No artigo anterior desta série abordei as relações evidentes entre futebol e política 
eleitoral. Neste texto, observamos o agendamento do evento anunciado superando a 
capacidade da ação de massas e as convocatórias de protestos através dos Comitês Populares 
da Copa e grupos afins. ---- Os brasileiros odeiam a FIFA e compreendem o modus operandi 
de suas articulações globais.  ---- Todo analista deve expor seus pressupostos e não 
confundir os desejos com a sociedade concreta analisada. Assim, reconheço ter tido maior 
expectativa em relação aos atos de rua logo ao fim do verão, prevendo um ápice por meados 
de maio e adentrando no calendário da Copa do Mundo. Tal não aconteceu por algumas razões, 
as quais elenco três. Inicio com o processo de criminalização dos organizadores e 
ativistas, reforçado com o espetáculo de pirotecnia midiática advindo com a morte do 
cinegrafista da TV Bandeirantes no Rio, antes do carnaval.

Como uma parte das forças à esquerda que organizavam os atos tinham (e têm) interesses 
eleitorais, o decréscimo na convocatória veio junto da opção tática de retirar-se da cena 
oportunamente. Após o ato do MPL em São Paulo, já durante o torneio da FIFA, tal escolha 
tornou-se linha nacional e verticalmente vem sendo seguida.

A segunda razão é a ausência de reivindicação concreta e possibilidade de conquistas 
imediatas.
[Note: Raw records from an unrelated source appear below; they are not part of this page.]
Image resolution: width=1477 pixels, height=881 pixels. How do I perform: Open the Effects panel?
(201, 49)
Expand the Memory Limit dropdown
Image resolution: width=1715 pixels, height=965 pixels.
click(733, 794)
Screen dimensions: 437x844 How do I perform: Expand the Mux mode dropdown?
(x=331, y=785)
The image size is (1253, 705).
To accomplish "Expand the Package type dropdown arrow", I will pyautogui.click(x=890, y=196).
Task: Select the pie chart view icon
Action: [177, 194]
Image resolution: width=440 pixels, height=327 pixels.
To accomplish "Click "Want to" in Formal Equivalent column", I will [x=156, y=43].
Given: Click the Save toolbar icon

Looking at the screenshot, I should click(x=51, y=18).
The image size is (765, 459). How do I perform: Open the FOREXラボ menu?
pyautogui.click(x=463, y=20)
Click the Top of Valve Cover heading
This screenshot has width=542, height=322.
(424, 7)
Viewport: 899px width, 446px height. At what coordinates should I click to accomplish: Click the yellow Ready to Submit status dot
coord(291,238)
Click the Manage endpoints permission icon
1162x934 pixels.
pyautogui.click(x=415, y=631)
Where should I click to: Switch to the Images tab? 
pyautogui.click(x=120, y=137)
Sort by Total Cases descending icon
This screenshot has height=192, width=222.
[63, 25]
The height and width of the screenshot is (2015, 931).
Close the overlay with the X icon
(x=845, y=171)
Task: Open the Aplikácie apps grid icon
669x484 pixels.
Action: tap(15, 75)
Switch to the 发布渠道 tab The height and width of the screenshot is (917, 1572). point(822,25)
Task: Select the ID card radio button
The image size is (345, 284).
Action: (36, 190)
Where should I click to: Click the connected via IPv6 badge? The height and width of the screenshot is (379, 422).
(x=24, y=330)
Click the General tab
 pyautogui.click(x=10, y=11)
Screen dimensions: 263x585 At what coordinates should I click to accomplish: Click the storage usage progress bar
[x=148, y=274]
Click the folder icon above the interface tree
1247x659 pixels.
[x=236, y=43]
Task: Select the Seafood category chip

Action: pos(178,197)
Por mais que tenha havido um nefasto intento de "seqüestrar a pauta" ao final 
de junho de 2013, a vitória do não aumento da passagem em algumas capitais de estado e 
conquistas como passe livre metropolitano foi o fruto da massificação da luta pelo direito 
à cidade. Trata-se do modelo brasileiro de fazer política.

O texto legal do Estatuto das Cidades é o acúmulo de duas décadas de movimentos sociais 
urbanos liderados na luta pela moradia e condições de vida. Uma vez posto no papel, os 
direitos materializam-se quase que na marra, forçando a agenda dos dirigentes e diminuindo 
a margem de lucro dos concessionários. Agora, com a bola rolando, as remoções de famílias 
e desmandos da Lei Geral da Copa não foram suficientes para levar multidões às ruas.

A terceira e última é a mais óbvia. Os brasileiros odeiam a FIFA e compreendem o modus 
operandi de suas articulações globais. Mas, a massa ausente dos estádios tem no futebol 
uma parte fundamental de sua cultura popular, atravessando a pirâmide social e forjando a 
identidade nacional. Com a ausência de sentido comum, somada com o abuso do aparato 
repressivo, a maioria dos brasileiros talvez expresse sua capacidade de mobilização para 
depois da Copa e antes do início da campanha eleitoral.